Appeal from the Circuit Court of De Kalb County. No. 07-CF-625 Honorable Robbin J. Stuckert, Judge, Presiding.
The opinion of the court was delivered by: Justice Zenoff
JUSTICE ZENOFF delivered the judgment of the court, with opinion. Justices Bowman and Burke concurred in the judgment and opinion.
On May 26, 2009, the trial court sentenced defendant, Brian Horsman, to 30 months' conditional discharge and 180 days' incarceration in the De Kalb County jail upon his plea of guilty to the offense of felony driving while his license was revoked (625 ILCS 5/6-303(a), (d-3) (West 2006)). Defendant appeals, contending that the trial court erred in refusing his request for a sentence of electronic home monitoring instead of jail. We affirm.
On November 20, 2007, the State charged defendant with felony driving while his license was revoked, alleging that he had committed six prior such violations. Defendant entered an open plea of guilty to the charge on November 10, 2008. At a sentencing hearing on February 17, 2009, defendant requested that he be placed on electronic home monitoring as a means of fulfilling the statutory requirement that he be sentenced to imprisonment.
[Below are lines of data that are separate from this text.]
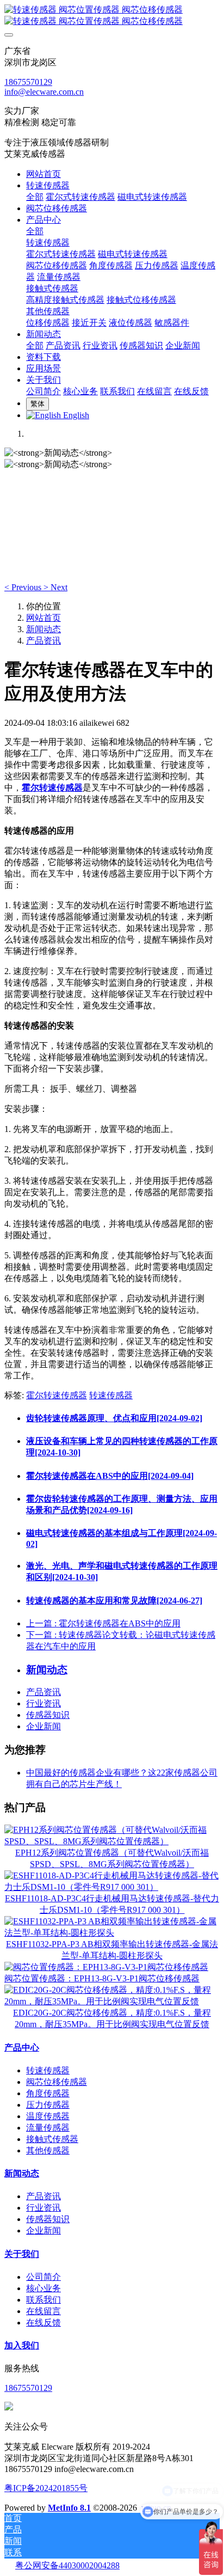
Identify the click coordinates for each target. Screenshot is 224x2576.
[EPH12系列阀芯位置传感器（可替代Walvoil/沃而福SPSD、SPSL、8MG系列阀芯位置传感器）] (112, 1841)
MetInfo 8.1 (69, 2507)
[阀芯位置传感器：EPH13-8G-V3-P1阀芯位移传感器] (106, 1967)
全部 (34, 196)
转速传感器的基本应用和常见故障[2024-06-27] (114, 1600)
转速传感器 (111, 1395)
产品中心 (21, 2047)
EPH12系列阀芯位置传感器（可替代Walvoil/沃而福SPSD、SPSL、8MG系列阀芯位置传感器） (112, 1858)
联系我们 (43, 2299)
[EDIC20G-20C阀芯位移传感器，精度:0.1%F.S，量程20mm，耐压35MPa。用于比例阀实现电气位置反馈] (112, 2001)
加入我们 (21, 2345)
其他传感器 (48, 2150)
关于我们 (21, 2254)
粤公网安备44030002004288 (67, 2565)
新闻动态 (43, 629)
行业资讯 (43, 1703)
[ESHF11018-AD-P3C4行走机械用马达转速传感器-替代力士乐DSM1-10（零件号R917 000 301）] (112, 1887)
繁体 (37, 404)
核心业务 (43, 2288)
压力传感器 (48, 2104)
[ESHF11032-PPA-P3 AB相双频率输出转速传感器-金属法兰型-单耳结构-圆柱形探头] (112, 1932)
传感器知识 (48, 1715)
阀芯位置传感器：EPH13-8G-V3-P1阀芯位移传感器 (102, 1978)
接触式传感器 (52, 2139)
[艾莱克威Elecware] (112, 15)
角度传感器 (48, 2093)
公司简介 (43, 2276)
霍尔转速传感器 (56, 1395)
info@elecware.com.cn (44, 91)
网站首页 (43, 174)
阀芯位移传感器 (56, 2082)
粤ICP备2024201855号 (46, 2488)
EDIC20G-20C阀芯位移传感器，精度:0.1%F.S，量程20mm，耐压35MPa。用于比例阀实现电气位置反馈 (112, 2018)
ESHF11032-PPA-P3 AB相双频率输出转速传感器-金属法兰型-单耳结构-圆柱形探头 (112, 1949)
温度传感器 (48, 2116)
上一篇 (103, 1623)
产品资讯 (43, 640)
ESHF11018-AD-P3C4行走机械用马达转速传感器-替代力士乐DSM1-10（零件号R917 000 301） (112, 1904)
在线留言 (43, 2311)
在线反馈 (43, 2322)
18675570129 (28, 82)
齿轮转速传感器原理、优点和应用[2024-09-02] (114, 1418)
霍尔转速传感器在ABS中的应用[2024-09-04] (110, 1475)
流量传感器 (48, 2127)
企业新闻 (43, 1726)
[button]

The trial court rejected the argument that electronic home monitoring fulfilled the imprisonment requirement, and the court sentenced defendant to 180 days' incarceration in the De Kalb County jail. The sentencing order reflects that defendant was given work release. On May 26, 2009, the trial court denied defendant's motion to reconsider his sentence, and defendant filed a timely appeal.
In pleading guilty to the charge, defendant admitted that his driver's license had been revoked due to a conviction of driving under the influence (DUI) and that he had at least four prior "violations" for driving while his license was revoked. Section 6-303(d-3) of the Illinois Vehicle Code (Code) applied and provided as follows:
"Any person convicted of a fourth [or subsequent] violation of this Section is guilty of a Class 4 felony and must serve a minimum term of imprisonment of 180 days if the revocation was for a violation of Section 11-401 or 11-501 of this Code, or a similar out-of-state offense, or a similar provision of a local ordinance, *** or a statutory summary suspension under Section 11-501.1 of this Code." 625 ILCS 5/6-303(d-3) (West 2006).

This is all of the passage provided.